Personal information
- Born: 4 July 2005 (age 21)
- Height: 1.67 m (5 ft 6 in)

Sport
- Country: Ukraine
- Sport: Badminton
- Handedness: Right

Women's singles & doubles
- Highest ranking: 73 (WS, 25 August 2026) 19 (WD with Polina Buhrova, 15 April 2025) 54 (XD with Oleksii Titov, 14 January 2025)
- Current ranking: 73 (WS) 26 (WD with Polina Buhrova) 78 (XD with Oleksii Titov) (25 August 2026)
- BWF profile

Medal record
Women's badminton
Representing Ukraine
European Championships
| Bronze medal – third place | 2026 Huelva | Women's doubles |
European Women's Team Championships
| Bronze medal – third place | 2026 Istanbul | Women's team |
European Junior Championships
| Bronze medal – third place | 2022 Belgrade | Mixed team |

= Yevheniia Kantemyr =

Ukrainian badminton player (born 2005)

Yevheniia Kantemyr (Євгенія Кантемир; born 4 July 2005) is a Ukrainian badminton player.

== Career ==
Kantemyr was born in Ukraine in 2005. She studied at Kharkiv Professional Sports College.

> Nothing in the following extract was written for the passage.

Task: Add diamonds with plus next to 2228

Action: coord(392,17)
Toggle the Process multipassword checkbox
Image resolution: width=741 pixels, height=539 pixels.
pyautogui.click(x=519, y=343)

In 2022, she along with her family were displaced as a result of Putin's war on Ukraine. Her mother and brother live in Slovakia, while she first moved to France and then Italy.

In November 2024, she and Buhrova made history as they reached a world tour tournament final at the 2024 Hylo Open, first for any Ukrainian player(s) across all five disciplines.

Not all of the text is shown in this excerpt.